Requirement: Below is a listing. Quote from it, exactly, the lines from the one containing "Disable Install macOS updates" down to the one containing "Image resolution: width=1456 pixels, height=833", both ends included, and nothing else.
• • •
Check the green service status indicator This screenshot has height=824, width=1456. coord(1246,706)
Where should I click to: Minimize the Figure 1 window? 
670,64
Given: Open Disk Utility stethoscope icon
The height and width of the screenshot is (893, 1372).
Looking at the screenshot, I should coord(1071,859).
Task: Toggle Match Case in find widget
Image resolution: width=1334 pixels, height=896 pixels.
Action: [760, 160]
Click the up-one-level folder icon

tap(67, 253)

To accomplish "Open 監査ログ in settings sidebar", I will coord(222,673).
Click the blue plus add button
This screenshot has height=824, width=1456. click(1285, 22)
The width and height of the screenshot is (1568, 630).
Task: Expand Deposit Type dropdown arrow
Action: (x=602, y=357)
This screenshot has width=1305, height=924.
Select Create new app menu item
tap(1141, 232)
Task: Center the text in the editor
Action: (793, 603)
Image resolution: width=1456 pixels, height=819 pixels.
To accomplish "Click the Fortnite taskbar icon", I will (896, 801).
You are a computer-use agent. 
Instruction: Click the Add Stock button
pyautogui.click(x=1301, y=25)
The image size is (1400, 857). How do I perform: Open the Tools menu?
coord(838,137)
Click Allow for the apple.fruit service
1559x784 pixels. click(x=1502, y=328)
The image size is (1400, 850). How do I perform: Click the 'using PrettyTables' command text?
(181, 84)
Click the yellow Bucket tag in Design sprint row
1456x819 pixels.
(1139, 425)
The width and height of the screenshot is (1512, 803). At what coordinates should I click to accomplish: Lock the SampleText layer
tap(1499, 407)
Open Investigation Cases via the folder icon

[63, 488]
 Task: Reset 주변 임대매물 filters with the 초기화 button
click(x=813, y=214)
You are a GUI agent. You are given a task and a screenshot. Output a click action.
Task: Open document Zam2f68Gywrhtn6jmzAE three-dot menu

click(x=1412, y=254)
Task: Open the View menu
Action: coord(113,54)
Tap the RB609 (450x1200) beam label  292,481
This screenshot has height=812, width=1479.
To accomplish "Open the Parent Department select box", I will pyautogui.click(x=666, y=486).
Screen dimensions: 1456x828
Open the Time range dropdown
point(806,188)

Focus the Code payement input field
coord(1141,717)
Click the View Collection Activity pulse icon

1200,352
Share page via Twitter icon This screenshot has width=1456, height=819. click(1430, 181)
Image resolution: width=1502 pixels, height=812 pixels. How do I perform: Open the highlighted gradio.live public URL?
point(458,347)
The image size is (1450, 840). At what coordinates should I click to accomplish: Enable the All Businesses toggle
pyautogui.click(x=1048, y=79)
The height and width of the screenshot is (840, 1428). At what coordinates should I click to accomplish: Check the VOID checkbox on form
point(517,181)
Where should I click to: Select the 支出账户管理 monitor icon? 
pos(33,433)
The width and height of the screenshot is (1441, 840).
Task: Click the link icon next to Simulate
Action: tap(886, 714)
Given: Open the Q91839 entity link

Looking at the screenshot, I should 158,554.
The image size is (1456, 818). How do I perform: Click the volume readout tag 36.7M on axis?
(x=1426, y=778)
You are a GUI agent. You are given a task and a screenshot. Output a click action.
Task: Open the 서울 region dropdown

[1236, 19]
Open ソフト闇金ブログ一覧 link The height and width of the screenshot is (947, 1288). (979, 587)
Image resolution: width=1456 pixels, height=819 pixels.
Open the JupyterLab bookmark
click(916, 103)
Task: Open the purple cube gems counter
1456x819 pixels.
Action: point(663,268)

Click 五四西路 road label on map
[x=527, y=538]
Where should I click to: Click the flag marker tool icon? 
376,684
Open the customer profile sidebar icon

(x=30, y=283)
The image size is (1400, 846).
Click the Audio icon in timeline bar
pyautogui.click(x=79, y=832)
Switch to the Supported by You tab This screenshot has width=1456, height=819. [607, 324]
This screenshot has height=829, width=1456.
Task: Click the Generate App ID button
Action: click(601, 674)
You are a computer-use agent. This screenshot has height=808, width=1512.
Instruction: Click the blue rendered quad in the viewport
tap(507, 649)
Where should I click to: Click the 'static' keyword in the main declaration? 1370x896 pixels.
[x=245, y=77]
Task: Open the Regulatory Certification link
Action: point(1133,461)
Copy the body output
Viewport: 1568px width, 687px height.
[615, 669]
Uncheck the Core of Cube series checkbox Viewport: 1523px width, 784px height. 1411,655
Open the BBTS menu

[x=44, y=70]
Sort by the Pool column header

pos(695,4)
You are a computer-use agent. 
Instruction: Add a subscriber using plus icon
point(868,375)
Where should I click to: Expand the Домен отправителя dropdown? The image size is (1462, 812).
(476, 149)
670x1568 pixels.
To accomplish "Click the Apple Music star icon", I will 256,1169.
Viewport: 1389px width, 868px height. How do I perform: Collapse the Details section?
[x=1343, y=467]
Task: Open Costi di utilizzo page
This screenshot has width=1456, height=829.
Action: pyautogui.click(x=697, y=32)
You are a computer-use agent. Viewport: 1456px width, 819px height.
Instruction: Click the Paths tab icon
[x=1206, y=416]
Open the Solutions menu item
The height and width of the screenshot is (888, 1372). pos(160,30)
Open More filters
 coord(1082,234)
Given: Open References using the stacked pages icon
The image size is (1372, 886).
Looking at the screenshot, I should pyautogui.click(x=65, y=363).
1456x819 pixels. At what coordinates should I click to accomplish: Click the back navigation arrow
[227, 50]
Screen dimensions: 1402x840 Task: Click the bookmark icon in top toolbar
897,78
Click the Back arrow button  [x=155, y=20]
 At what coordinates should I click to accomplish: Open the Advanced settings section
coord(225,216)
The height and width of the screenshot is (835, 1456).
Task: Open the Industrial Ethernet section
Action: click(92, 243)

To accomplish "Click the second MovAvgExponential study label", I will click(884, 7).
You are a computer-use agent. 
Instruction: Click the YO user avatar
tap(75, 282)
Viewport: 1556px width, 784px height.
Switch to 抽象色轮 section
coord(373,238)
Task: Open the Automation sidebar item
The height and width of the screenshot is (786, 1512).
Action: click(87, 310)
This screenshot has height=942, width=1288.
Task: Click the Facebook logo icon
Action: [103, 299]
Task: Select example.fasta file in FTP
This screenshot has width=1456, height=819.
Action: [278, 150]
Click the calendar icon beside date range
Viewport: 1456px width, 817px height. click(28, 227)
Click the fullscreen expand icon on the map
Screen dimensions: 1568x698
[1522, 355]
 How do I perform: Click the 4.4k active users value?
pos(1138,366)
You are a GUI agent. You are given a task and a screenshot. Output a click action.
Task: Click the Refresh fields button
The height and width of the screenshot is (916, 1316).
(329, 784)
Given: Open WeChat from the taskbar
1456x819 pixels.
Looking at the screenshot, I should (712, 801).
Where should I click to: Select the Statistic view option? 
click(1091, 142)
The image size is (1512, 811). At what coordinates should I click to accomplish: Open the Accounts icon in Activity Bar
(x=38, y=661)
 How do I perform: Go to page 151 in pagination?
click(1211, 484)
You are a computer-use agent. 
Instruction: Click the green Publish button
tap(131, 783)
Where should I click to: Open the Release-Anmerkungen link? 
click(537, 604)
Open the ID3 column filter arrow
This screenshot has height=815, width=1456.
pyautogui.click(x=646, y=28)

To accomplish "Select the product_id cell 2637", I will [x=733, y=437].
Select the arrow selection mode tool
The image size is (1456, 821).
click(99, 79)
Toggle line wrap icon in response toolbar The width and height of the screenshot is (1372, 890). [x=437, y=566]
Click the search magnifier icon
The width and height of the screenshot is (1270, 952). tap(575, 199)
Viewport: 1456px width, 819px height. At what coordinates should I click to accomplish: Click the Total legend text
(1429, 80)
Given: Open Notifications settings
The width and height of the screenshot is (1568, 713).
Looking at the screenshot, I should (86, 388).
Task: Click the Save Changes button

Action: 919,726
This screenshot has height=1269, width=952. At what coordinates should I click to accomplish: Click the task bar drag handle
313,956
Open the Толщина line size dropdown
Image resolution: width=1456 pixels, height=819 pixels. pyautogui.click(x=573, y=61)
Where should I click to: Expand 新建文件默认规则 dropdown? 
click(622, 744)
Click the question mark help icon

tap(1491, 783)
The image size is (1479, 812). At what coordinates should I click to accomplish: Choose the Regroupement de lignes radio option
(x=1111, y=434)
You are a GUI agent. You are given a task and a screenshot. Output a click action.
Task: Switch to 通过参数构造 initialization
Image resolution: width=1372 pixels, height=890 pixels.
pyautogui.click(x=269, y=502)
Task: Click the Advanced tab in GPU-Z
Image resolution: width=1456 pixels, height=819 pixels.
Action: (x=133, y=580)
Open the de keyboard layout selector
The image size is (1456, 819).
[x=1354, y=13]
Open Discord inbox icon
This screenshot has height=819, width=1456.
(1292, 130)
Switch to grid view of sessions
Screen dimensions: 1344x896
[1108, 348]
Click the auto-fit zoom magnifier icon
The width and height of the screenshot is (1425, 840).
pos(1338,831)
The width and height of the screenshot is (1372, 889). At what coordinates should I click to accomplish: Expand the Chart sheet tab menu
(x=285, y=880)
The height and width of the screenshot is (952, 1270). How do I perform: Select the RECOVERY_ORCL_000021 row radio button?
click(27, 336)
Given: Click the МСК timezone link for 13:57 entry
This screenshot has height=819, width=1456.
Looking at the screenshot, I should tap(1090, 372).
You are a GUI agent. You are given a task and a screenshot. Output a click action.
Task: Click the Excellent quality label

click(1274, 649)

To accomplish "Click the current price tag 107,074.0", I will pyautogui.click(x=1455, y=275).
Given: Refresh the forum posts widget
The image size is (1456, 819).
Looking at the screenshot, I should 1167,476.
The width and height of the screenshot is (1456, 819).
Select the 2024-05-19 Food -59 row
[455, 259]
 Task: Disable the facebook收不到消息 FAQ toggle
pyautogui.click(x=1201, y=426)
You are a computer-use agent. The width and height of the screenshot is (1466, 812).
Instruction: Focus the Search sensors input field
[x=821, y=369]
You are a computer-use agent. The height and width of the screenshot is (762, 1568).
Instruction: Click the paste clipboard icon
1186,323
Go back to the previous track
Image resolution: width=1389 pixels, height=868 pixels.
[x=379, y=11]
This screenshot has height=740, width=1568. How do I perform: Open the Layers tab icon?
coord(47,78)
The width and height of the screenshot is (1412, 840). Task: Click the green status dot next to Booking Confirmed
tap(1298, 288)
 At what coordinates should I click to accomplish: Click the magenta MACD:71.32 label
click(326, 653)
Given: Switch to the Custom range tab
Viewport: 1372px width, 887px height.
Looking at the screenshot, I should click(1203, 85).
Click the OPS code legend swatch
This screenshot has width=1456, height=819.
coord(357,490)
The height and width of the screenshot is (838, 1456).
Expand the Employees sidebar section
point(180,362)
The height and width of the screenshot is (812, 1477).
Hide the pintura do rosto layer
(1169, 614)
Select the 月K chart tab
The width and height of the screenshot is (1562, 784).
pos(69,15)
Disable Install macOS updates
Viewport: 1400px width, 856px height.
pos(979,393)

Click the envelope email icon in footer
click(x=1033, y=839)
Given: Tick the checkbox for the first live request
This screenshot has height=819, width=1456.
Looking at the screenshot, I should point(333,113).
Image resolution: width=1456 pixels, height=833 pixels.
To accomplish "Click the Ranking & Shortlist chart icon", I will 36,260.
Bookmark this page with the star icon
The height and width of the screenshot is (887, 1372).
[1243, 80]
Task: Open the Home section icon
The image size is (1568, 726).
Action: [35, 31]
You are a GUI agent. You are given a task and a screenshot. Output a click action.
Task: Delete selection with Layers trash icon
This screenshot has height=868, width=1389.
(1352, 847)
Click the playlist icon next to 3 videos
• • •
Problem solution:
Disable Install macOS updates
Viewport: 1400px width, 856px height.
pos(979,393)

Click the envelope email icon in footer
click(x=1033, y=839)
Given: Tick the checkbox for the first live request
This screenshot has height=819, width=1456.
Looking at the screenshot, I should point(333,113).
Image resolution: width=1456 pixels, height=833 pixels.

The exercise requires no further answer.